Star contributor Callie is back with this week’s playlist, perfect for those zone-out moods. Music that is best heard through over-the-ear headphones; music to get lost in; music that makes you feel like you’re either floating or sinking, and sometimes both.

  1. “Me and Your Mama” – Childish Gambino. “Redbone” got all the attention when Childish Gambino released his best and most ambitious album to date, Awaken, My Love! — but while that song is obviously impeccable, “Me and Your Mama” is unmatched as an out-of-body listening experience. This experimental track served as the album’s lead single — but, more accurately, as a portal into Donald Glover’s weird, cosmic, funky, rock-n-roll-infused spiritual realm.
  2. “Love Out Of Lust” – Lykke Li. In this song, Lykke Li’s smooth vocals feel as if they’re floating down a glossy river. The subtle, echoing harmonies give the track a calming depth and fluidity. Listening to this song feels like sitting at the bottom of a pool and looking up at the sun-dappled, rippling surface — but only if that experience was enhanced by an ability to breathe water instead of air.
  3. “Nights” – Frank Ocean. It’s difficult to describe such a masterful, multi-faceted song without feeling hopelessly inadequate, so I won’t try much — except to say that, despite landing where most songs would end and move on, the transition at 3:28 is the future of music.
  4. “Loving Someone” – The 1975. The 1975 specializes in pop music that is futuristic and glacial — that, as Pitchfork writes, both draws from and rejects the “effervescent, percolating polish of early ’80s Hot 100 pop.” I like it when you sleep…, their ambitious sophomore effort, is the result of a band who takes themselves too seriously as musicians but also manages to radiate irresistible boy band potential.
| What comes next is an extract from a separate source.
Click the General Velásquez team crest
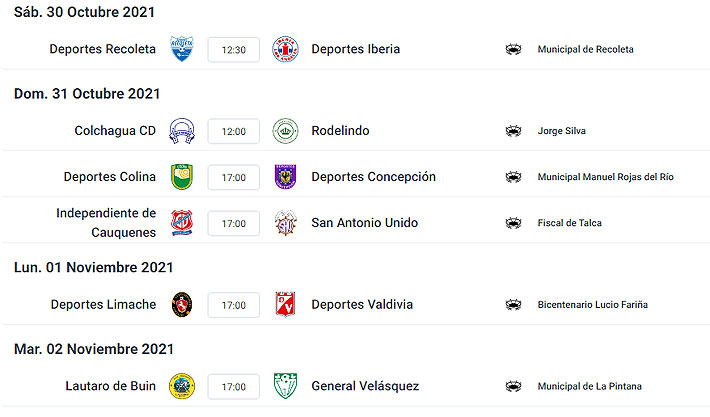Screen dimensions: 710x417 point(286,386)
The result is magnificent — and peaks with “Loving Someone,” a synthetic, luscious trip inside the mind of a self-questioning, self-obsessed genius.
  5. “Timmy’s Prayer” – Sampha. Sampha’s luring voice alone is enough to take you out of your own self, to lull you under the influence of his very welcome spell. But “Timmy’s Prayer” is particularly special in its embrace of Sampha himself. He is an endlessly complex musician, an undoubtedly self-questioning man, but the production of this track practically oozes confidence and snake-charming charisma.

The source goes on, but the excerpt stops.